TASK TO CARRY OUT -> Reproduce every record below exactly as it appears.

Start of MATERIAL FOR THE TASK

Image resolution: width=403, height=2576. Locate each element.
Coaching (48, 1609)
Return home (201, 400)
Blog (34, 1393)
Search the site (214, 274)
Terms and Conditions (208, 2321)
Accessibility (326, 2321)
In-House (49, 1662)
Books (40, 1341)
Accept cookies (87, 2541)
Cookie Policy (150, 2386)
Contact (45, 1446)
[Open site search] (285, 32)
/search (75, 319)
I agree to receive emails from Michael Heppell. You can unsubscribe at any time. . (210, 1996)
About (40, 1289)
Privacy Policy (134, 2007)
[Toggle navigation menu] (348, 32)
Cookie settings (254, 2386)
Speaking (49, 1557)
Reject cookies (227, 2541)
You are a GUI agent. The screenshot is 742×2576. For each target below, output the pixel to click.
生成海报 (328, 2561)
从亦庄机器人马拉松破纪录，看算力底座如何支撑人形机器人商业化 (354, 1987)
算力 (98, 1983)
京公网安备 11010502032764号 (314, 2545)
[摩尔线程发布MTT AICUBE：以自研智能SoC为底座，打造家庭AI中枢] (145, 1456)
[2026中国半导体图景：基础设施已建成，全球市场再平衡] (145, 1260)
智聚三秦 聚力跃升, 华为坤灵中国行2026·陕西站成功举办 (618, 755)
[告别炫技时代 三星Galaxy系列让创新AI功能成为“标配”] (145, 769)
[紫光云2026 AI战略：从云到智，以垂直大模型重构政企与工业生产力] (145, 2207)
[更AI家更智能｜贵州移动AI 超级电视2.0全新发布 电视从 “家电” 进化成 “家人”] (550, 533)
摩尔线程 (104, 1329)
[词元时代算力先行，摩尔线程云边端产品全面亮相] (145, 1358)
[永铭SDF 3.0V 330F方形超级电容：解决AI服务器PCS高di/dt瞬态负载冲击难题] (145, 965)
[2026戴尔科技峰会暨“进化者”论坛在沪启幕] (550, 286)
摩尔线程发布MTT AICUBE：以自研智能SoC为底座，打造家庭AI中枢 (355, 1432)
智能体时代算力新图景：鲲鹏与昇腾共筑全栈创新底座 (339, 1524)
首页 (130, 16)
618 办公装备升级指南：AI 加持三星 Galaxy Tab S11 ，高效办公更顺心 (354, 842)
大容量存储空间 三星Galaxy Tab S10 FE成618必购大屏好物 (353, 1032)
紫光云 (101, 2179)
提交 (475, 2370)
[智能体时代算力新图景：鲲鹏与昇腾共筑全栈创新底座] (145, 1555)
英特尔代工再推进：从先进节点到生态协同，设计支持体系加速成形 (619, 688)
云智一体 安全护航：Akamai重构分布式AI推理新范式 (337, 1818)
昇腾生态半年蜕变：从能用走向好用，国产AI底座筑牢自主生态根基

End of MATERIAL FOR THE TASK

SOLUTION FOR THIS EXERCISE ->
Image resolution: width=403, height=2576. Locate each element.
Coaching (48, 1609)
Return home (201, 400)
Blog (34, 1393)
Search the site (214, 274)
Terms and Conditions (208, 2321)
Accessibility (326, 2321)
In-House (49, 1662)
Books (40, 1341)
Accept cookies (87, 2541)
Cookie Policy (150, 2386)
Contact (45, 1446)
[Open site search] (285, 32)
/search (75, 319)
I agree to receive emails from Michael Heppell. You can unsubscribe at any time. . (210, 1996)
About (40, 1289)
Privacy Policy (134, 2007)
[Toggle navigation menu] (348, 32)
Cookie settings (254, 2386)
Speaking (49, 1557)
Reject cookies (227, 2541)
You are a GUI agent. The screenshot is 742×2576. For each target below, output the pixel to click.
生成海报 (328, 2561)
从亦庄机器人马拉松破纪录，看算力底座如何支撑人形机器人商业化 (354, 1987)
算力 (98, 1983)
京公网安备 11010502032764号 (314, 2545)
[摩尔线程发布MTT AICUBE：以自研智能SoC为底座，打造家庭AI中枢] (145, 1456)
[2026中国半导体图景：基础设施已建成，全球市场再平衡] (145, 1260)
智聚三秦 聚力跃升, 华为坤灵中国行2026·陕西站成功举办 (618, 755)
[告别炫技时代 三星Galaxy系列让创新AI功能成为“标配”] (145, 769)
[紫光云2026 AI战略：从云到智，以垂直大模型重构政企与工业生产力] (145, 2207)
[更AI家更智能｜贵州移动AI 超级电视2.0全新发布 电视从 “家电” 进化成 “家人”] (550, 533)
摩尔线程 (104, 1329)
[词元时代算力先行，摩尔线程云边端产品全面亮相] (145, 1358)
[永铭SDF 3.0V 330F方形超级电容：解决AI服务器PCS高di/dt瞬态负载冲击难题] (145, 965)
[2026戴尔科技峰会暨“进化者”论坛在沪启幕] (550, 286)
摩尔线程发布MTT AICUBE：以自研智能SoC为底座，打造家庭AI中枢 (355, 1432)
智能体时代算力新图景：鲲鹏与昇腾共筑全栈创新底座 (339, 1524)
首页 (130, 16)
618 办公装备升级指南：AI 加持三星 Galaxy Tab S11 ，高效办公更顺心 (354, 842)
大容量存储空间 三星Galaxy Tab S10 FE成618必购大屏好物 (353, 1032)
紫光云 (101, 2179)
提交 (475, 2370)
[智能体时代算力新图景：鲲鹏与昇腾共筑全栈创新底座] (145, 1555)
英特尔代工再推进：从先进节点到生态协同，设计支持体系加速成形 (619, 688)
云智一体 安全护航：Akamai重构分布式AI推理新范式 (337, 1818)
昇腾生态半年蜕变：从能用走向好用，国产AI底座筑牢自主生态根基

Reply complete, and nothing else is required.